> Assignment: Read the material below and tally how many lines hold the word "field", giving the number and nothing else.

> Available data:
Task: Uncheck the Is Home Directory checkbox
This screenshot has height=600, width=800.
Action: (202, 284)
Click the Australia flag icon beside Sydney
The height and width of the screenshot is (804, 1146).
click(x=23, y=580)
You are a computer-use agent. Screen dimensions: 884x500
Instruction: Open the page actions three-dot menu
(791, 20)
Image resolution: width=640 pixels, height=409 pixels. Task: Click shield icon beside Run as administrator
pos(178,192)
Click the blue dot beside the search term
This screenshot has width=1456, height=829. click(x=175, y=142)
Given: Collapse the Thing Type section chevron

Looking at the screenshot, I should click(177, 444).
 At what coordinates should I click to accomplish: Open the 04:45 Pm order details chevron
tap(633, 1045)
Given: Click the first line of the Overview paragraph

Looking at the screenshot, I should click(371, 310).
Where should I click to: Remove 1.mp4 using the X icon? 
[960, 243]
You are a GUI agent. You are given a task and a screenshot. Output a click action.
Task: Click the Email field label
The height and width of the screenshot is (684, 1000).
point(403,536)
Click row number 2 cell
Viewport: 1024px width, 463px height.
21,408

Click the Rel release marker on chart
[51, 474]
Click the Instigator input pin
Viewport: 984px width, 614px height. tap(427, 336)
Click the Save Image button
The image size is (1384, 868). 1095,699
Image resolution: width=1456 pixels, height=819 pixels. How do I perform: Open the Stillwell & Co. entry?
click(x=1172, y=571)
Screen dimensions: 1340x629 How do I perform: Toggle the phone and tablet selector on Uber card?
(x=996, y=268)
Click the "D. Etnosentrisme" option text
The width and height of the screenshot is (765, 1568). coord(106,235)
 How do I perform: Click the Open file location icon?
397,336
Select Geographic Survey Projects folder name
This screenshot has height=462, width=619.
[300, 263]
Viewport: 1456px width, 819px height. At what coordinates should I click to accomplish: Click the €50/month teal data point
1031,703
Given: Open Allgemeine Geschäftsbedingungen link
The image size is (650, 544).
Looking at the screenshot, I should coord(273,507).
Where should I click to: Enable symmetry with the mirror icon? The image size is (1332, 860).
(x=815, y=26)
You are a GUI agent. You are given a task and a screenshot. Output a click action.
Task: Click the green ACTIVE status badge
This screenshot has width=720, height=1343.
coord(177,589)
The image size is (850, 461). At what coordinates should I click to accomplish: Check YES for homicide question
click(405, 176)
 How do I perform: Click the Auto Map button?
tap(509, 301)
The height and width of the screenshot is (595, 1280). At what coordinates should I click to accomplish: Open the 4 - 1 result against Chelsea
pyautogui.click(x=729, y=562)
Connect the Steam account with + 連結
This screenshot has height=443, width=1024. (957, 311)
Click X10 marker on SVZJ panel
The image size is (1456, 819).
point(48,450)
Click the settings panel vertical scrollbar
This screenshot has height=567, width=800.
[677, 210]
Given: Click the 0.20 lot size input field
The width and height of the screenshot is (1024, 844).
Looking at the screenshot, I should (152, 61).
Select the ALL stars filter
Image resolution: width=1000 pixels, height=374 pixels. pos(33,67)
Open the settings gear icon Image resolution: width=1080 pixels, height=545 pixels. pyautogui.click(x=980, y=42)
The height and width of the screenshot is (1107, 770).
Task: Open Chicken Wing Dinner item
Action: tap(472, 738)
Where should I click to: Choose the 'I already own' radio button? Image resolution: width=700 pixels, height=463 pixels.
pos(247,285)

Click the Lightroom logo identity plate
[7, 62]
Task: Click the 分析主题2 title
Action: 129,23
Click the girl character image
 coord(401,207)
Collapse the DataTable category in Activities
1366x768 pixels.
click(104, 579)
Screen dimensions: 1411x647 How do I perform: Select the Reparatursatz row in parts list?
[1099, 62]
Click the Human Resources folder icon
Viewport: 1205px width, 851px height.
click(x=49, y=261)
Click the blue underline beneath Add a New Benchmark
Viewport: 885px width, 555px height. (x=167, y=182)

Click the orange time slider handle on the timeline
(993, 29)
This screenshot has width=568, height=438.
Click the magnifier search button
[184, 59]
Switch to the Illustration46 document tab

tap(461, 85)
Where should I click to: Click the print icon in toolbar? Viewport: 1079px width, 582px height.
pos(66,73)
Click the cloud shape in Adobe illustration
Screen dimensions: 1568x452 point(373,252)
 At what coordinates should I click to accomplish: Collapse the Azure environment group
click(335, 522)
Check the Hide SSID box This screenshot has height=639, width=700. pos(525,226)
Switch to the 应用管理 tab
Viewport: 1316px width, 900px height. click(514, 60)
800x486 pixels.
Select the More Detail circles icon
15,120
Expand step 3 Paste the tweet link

> Result: 2